Substituting fish meal with soybean meal in diets for Japanese seabass (Lateolabrax japonicus): Effects on growth, digestive enzymes activity, gut histology, and expression of gut inflammatory and transporter genes

The aim of this study was to evaluate the effects of substituting fish meal (FM) with soybean meal (SM) on growth performance, digestive enzymes activity, gut histology, and intestinal pro-inflammatory and transporter genes expression in Japanese seabass (Lateolabrax japonicus). Totally three test diets were prepared: a basal FM-based diet and two SM diets by substituting 50 or 75% of FM with SM (FM, SM50 and SM75 diets). Each diet was fed to triplicate groups of fish (6.67 ± 0.03 g) to apparent satiation twice a day for eight weeks. The results showed no significant (P > 0.05) differences in growth performance between FM and SM50 groups while further increment of replacement level to 75% led to a significantly (P < 0.05) reduced growth rate.
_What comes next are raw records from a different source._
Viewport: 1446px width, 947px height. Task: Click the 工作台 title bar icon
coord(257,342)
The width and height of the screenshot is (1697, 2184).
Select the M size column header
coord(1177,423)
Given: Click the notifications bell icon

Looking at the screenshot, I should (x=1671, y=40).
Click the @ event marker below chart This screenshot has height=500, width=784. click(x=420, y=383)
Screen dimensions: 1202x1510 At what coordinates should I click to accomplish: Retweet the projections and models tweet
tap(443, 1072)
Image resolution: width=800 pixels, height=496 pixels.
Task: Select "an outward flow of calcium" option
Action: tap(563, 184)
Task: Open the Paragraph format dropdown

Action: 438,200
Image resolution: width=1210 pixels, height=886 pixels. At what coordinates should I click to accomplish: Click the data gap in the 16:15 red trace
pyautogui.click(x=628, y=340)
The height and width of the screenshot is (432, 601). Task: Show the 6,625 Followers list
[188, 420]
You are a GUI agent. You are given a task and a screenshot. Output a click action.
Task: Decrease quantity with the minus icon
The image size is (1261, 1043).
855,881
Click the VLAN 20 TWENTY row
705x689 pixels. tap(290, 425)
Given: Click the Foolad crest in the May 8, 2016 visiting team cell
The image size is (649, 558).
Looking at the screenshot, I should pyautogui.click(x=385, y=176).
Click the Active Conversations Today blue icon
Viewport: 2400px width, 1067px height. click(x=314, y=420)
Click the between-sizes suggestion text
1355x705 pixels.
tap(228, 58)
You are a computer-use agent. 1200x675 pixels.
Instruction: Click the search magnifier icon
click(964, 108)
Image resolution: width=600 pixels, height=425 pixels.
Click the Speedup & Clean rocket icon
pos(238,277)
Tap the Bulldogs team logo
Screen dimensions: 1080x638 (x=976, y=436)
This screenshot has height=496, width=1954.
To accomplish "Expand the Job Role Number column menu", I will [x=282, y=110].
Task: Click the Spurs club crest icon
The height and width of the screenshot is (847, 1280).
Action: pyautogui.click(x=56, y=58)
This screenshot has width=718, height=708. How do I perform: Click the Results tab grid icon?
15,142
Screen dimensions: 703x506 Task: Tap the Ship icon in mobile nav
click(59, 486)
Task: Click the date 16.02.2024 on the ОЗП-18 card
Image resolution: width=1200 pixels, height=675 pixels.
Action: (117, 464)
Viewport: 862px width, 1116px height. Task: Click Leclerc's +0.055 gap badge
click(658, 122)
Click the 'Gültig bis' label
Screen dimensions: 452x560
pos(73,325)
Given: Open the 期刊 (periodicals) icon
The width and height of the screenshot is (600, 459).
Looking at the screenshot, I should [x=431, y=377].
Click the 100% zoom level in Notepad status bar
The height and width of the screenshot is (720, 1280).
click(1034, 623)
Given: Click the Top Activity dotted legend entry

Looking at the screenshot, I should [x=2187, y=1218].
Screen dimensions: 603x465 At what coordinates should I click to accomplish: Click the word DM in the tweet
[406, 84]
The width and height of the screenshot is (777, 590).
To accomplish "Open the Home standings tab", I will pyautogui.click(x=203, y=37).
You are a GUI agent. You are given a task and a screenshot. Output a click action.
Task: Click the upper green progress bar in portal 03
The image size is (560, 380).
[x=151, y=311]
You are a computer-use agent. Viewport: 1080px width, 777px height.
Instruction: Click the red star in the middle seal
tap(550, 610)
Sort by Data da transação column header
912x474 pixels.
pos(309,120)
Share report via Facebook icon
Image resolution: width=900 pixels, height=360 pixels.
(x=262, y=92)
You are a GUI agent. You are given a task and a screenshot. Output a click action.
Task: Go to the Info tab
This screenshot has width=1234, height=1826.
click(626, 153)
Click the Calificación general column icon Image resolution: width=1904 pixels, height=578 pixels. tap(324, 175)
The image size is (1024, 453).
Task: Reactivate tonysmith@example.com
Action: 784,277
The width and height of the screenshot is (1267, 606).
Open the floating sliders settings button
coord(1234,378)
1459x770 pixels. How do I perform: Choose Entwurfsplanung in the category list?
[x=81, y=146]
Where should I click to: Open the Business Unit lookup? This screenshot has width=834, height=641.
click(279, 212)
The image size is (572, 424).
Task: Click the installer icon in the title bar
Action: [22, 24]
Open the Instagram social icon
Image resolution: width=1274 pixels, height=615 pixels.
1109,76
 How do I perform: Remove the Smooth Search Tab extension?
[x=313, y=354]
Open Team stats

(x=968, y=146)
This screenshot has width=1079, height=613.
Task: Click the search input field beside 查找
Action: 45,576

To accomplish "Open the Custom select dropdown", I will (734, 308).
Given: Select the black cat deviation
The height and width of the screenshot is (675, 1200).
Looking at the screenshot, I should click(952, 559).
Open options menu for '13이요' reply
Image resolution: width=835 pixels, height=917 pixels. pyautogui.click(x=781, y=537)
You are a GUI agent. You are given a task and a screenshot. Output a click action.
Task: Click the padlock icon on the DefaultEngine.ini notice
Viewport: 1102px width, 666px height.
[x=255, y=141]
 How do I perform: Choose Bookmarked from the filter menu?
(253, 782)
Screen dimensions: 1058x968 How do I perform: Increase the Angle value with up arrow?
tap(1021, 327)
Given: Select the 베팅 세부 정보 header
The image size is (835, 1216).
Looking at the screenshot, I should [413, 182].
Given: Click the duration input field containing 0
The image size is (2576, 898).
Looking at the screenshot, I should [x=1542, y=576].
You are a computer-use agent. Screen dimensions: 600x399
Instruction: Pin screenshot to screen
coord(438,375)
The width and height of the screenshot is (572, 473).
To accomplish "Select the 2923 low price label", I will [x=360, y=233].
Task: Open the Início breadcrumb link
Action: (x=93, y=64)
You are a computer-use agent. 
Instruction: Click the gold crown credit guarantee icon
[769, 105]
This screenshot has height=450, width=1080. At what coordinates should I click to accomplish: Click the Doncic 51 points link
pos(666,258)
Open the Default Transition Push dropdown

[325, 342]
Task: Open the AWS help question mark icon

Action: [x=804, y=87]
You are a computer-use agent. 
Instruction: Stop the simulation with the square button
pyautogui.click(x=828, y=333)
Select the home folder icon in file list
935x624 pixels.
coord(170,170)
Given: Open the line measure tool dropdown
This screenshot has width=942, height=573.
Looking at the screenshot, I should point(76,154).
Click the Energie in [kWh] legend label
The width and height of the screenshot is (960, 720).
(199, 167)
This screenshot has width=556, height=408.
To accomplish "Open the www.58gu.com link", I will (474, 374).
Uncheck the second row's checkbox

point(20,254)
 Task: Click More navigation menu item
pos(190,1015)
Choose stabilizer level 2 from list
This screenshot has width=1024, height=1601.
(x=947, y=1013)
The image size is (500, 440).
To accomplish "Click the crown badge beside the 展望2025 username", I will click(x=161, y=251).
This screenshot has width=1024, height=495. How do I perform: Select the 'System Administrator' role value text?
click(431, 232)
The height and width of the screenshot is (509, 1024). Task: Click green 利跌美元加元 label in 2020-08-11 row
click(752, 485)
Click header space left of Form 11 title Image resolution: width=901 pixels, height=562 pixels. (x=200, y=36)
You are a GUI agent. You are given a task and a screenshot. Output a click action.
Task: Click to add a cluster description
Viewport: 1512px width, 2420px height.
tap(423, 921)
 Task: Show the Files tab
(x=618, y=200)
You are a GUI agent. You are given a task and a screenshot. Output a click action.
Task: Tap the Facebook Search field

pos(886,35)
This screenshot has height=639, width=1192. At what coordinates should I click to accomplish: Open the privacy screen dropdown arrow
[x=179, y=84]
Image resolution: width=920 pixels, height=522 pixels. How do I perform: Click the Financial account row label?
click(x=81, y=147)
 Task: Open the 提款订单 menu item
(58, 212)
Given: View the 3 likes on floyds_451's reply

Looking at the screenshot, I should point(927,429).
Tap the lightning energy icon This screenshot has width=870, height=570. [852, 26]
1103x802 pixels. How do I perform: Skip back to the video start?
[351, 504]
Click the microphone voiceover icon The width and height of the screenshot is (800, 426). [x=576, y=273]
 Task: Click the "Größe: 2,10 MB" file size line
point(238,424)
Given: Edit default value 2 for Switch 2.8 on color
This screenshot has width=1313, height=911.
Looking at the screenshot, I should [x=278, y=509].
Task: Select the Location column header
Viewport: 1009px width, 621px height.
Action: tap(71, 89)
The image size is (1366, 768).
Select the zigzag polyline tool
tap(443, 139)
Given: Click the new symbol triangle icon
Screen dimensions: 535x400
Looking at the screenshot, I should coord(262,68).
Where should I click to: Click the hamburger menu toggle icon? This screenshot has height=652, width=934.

However, both SM50 and SM75 groups showed significantly lower feed efficiency and protein efficiency ratio than FM group. Significantly lower digestibility coefficients of dry matter and protein were achieved in the group received SM75 diet and digestibility coefficient of gross energy decreased in both SM50 and SM75 groups. Also, SM75 fed fish exhibited remarkably lower survival rate than the other treatments. SM75 group had lower whole-body protein and lipid contents than FM fed fish. Drastic decreases in protease, amylase and lipase activities were found in foregut of SM groups compared to FM group. Offering SM75 diet resulted in significant reduction of villus height, villus thickness, and muscular thickness in foregut and midgut. A remarkable increase in serum D-lactate concentration was detected in SM groups, and serum diamine oxidase activity elevated in SM75 group. Replacement of FM resulted in elevated expression of gut pro-inflammatory genes such as TNF-α, IL-1β, IL-2, IL-8 while an opposed trend was observed for the anti-inflammatory gene IL-4. Expression of intestinal transporter genes including PepT1, LAT1 and SLC1A5 were significantly up-regulated by SM replacement. To conclude, replacing 50% of FM with SM did not significantly influence growth performance, but adverse effects were found on feed utilization, digestive enzymes activity and gut health being more evident at the higher replacement level.